--- start Source text ---

In v810-op.c, there are typos on the masks of all but the addf.s instruction. This cause divf.s, mulf.s, and subf.s to disassemble(as when using objdump -D) to cmpf.s, which is obviously not correct behavior…and confused me for a while until I realized the disassembler was broken.
Here are snippets of the relevant parts of the table. The instances of 0xFC000 should instead be 0xFC00(only addf.s is correct).
{ "addf.s", two (0xf800, 0x1000), two (0xfc00, 0xfc00), {R1, R2}, 0, PROCESSOR_ALL }, { "cmpf.s", two (0xf800, 0x0000), two (0xfc00, 0xfc000), {R1, R2}, 0, PROCESSOR_ALL }, { "divf.s", two (0xf800, 0x1c00), two (0xfc00, 0xfc000), {R1, R2}, 0, PROCESSOR_ALL }, { "mulf.s", two (0xf800, 0x1800), two (0xfc00, 0xfc000), {R1, R2}, 0, PROCESSOR_ALL }, { "subf.s", two (0xf800, 0x1400), two (0xfc00, 0xfc000), {R1, R2}, 0, PROCESSOR_ALL },
A mischievous mysterious mad (h/cr)acker working on a gcc, stripped-down newlib, and ‘custom library whose name I have not decided upon’-based toolchain for PC-FX development.

--- end Source text ---
--- start Material provided ---

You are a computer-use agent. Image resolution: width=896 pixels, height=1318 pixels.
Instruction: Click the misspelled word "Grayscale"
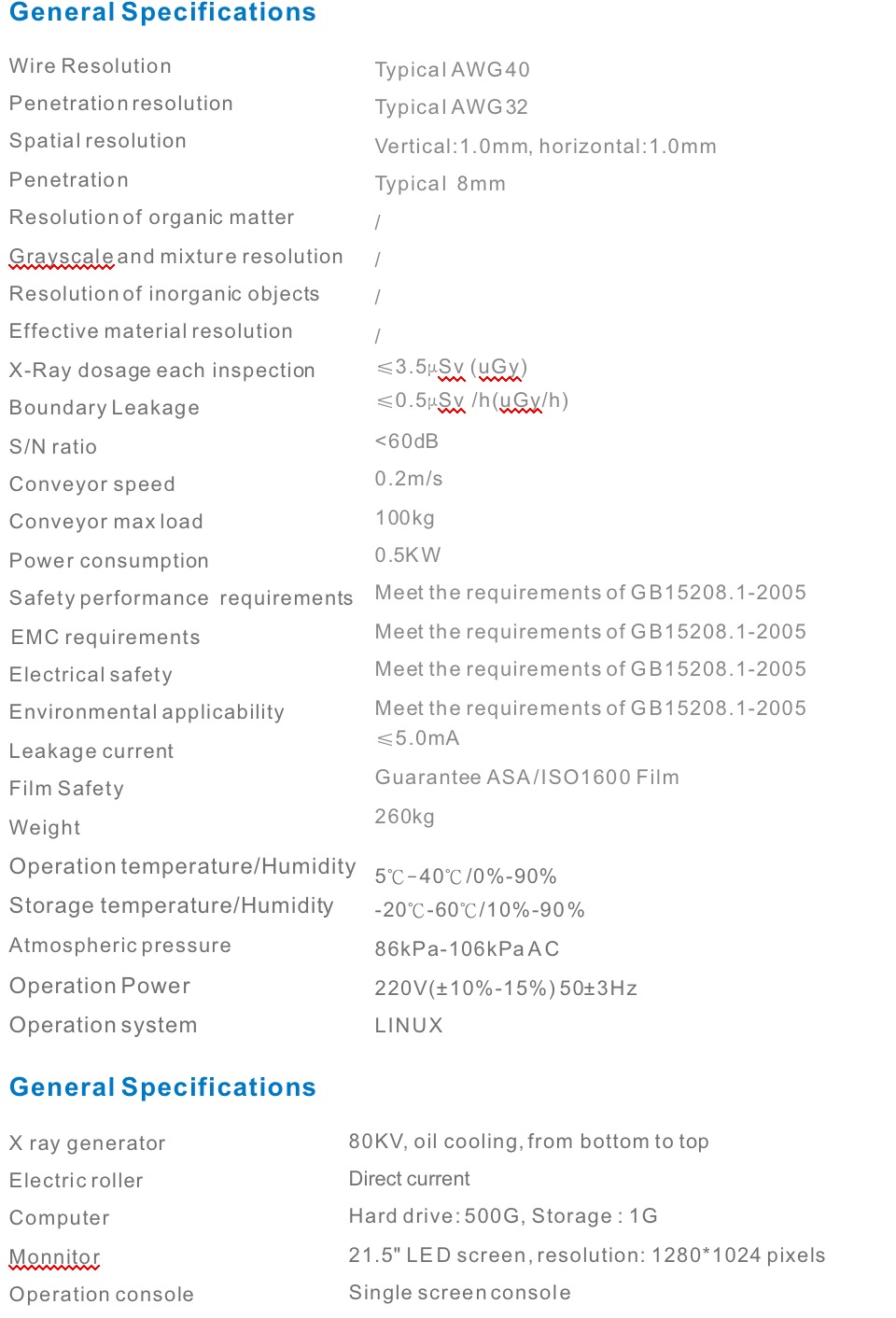(x=62, y=257)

--- end Material provided ---

** What is expected **
From the post above on the v810-op.c mask typos, reproduce verbatim the passage that begins with the words containing "Here are snippets" and ends with "for PC-FX development.".

** Worked solution **
Here are snippets of the relevant parts of the table. The instances of 0xFC000 should instead be 0xFC00(only addf.s is correct).
{ "addf.s", two (0xf800, 0x1000), two (0xfc00, 0xfc00), {R1, R2}, 0, PROCESSOR_ALL }, { "cmpf.s", two (0xf800, 0x0000), two (0xfc00, 0xfc000), {R1, R2}, 0, PROCESSOR_ALL }, { "divf.s", two (0xf800, 0x1c00), two (0xfc00, 0xfc000), {R1, R2}, 0, PROCESSOR_ALL }, { "mulf.s", two (0xf800, 0x1800), two (0xfc00, 0xfc000), {R1, R2}, 0, PROCESSOR_ALL }, { "subf.s", two (0xf800, 0x1400), two (0xfc00, 0xfc000), {R1, R2}, 0, PROCESSOR_ALL },
A mischievous mysterious mad (h/cr)acker working on a gcc, stripped-down newlib, and ‘custom library whose name I have not decided upon’-based toolchain for PC-FX development.